The Famine

Found by Eugene Daly while researching for his book:  “Leap and Glandore – Fact and Folklore”

The Famine struck in 1845 and West Cork was one of the worst affected parts of Ireland, especially Skibbereen and the Mizen Peninsula. One would think that the people living near the coast would be better provided for to meet the ravages of hunger than the inlands parts. However, the fishermen were not sufficiently geared to meet the crisis. It is said that the first death from starvation in West Cork was a fisherman from South reen in Myross. The parish priest of the united parishes of Kilmacabea and Kilfaughnabeg, Fr. Joseph Sheahan wrote many letters to the newspaper during the Famine years, drawing attention to the plight of the people.

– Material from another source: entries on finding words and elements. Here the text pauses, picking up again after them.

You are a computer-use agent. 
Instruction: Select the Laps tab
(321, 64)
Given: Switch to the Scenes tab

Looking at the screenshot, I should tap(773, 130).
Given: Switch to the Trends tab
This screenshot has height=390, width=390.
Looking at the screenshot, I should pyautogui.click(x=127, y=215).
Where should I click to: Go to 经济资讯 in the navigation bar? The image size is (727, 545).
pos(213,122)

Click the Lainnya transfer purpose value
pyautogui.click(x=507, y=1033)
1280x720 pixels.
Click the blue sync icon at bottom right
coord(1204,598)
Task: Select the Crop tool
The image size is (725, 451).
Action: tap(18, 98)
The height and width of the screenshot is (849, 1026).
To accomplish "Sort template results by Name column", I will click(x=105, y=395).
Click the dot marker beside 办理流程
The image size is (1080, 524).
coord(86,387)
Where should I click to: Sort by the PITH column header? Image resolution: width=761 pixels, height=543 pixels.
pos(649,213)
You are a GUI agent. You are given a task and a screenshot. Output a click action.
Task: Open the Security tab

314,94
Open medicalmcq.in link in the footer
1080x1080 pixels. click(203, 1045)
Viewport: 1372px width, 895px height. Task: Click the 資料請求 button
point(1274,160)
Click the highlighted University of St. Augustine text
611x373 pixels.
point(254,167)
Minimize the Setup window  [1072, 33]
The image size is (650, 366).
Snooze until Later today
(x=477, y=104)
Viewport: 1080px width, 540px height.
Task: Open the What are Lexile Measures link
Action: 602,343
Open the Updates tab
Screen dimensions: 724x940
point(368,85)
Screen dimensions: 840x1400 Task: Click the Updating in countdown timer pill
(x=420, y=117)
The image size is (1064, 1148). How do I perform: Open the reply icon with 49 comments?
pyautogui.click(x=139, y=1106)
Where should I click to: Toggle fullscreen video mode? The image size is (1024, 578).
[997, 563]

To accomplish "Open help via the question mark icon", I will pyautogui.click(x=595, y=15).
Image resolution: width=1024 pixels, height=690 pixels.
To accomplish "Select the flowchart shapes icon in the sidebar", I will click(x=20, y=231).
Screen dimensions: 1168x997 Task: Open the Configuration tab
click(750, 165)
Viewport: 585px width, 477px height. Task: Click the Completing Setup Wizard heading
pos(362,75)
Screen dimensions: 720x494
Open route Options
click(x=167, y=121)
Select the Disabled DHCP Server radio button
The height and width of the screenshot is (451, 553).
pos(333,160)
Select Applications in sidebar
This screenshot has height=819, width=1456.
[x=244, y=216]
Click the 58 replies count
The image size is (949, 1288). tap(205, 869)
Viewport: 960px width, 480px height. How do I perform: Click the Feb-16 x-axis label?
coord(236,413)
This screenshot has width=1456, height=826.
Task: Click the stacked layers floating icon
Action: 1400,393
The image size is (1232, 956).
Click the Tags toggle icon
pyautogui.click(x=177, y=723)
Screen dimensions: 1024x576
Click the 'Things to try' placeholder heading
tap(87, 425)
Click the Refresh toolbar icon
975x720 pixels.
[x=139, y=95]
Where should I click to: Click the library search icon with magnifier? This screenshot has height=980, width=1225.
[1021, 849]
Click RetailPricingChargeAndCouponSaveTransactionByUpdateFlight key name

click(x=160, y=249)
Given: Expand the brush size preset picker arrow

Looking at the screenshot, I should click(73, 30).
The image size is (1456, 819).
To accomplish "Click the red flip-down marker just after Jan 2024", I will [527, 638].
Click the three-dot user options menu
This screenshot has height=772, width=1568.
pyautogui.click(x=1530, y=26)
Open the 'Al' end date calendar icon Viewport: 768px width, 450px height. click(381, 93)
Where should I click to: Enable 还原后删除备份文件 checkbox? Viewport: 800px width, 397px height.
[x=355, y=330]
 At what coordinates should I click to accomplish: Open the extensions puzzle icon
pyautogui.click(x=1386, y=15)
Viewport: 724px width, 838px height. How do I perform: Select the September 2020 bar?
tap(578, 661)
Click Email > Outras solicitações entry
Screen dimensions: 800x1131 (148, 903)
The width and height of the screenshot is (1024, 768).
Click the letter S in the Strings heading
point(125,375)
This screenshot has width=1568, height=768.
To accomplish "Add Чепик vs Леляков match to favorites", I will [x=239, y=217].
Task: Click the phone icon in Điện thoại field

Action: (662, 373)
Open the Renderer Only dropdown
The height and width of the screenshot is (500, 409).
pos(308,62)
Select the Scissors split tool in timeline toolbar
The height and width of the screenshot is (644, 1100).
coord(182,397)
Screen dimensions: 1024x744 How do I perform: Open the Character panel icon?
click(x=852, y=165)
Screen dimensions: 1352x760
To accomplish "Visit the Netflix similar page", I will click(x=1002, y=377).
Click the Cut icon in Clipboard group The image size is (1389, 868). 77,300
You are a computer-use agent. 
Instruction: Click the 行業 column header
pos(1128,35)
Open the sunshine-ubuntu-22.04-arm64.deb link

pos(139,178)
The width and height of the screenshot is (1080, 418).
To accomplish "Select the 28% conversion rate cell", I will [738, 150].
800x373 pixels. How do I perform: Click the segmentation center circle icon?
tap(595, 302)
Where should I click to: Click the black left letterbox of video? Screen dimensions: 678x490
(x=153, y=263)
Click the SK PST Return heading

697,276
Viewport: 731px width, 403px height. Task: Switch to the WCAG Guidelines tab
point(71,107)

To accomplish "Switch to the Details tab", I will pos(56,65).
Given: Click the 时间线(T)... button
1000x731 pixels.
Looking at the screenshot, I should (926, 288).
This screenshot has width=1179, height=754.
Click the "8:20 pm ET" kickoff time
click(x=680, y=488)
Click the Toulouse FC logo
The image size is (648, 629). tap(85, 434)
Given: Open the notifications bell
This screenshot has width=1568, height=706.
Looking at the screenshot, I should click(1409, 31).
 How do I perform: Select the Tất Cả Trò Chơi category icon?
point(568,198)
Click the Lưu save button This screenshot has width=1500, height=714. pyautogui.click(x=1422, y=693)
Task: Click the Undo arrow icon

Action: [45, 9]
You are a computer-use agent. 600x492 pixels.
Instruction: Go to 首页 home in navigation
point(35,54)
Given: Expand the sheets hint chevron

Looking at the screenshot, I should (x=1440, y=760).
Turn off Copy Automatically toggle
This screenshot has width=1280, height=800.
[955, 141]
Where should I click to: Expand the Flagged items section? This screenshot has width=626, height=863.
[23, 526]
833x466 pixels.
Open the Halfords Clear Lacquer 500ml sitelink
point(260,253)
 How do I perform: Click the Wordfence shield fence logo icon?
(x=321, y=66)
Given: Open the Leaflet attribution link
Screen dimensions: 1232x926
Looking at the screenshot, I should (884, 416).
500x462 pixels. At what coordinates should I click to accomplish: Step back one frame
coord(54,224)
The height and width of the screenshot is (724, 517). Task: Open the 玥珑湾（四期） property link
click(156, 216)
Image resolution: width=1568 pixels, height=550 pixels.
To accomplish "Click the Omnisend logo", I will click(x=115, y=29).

Fourteen parishioners were waked in the parish on Christmas night, 1846. In a letter published in the Cork Examiner on December, 19th, 1846, Fr. Sheahan wrote that Kilmacabea had no resident landlord and that those in Kilfaughnabeg were “so few, or so incompetent, as to be of no avail. There is one exception, the benevolent family of James Redmond Barry, who are using every possible means which human effort could devise to administer to their distressed and starving fellow creatures”. Over one hundred were given relief every day at Glandore House, whether they belonged to his estate or not.

 

Barry established a soup kitchen in Glandore. In September, 1846, 2500 pounds had been voted for relief work for Kilmacabea which would give employment. The men employed on the making of the roads were too weak for the back-breaking work. Some of them haven’t eaten for several days. The coastal road from Glandore to Leap was the most important project undertaken. It must have been very difficult to construct, most of it quarried out of the rock. Although Fr. Sheahan praised Barry for his efforts to help the needy, the curate, Fr. Walsh, accused Barry of paying very low wages (sixpence per day).

 

In February 1847, H.M.S. Tantarus visited several ports in West Cork, calling first to Glandore. Barry gave an account of conditions in the Glandore area, which was published in the Cork Constitution of 11th March, 1847. “Six months ago the place had 2500 inhabitants; now all have died or run away [emigrated]. Fever, dysentery and starvation stare you everywhere … children of nine or ten years old mistaken for decrepit old women”. In the decade of 1841 – 1851, the population of Glandore town fell from 402 to 131 (70% decrease); Rushanes from 265 to 126 (53% decrease); Gortyowen fell from 54 to 8; Carriglusky 51 to 23.

 

In the Famine years wretched life and hunger came which broke the people’s strenght and spirit. There was nothing to do but to try to stay alive. All fellow feeling was lost. All sport and merriment disappeared. Poetry and singing and dancing were no more. An ancient culture was lost and forgotten and when things improved in other ways, it never came back as it had been. The famine killed everything. In 1847 Ireland was predominantly Irish-speaking outside the cities. Her people were a virile folk, big of body and spirit, exuberant in manner. Their life with their boisterous fairs, the fireside seanchaí, the country dance, the flowing wit and ready song, has lingered in the Gaeltacht up to now. But the Gaeltacht, which covered most of the country side on the Faimne’s eve, shrunk rapidly and a new puritanical, dourer Ireland emerged.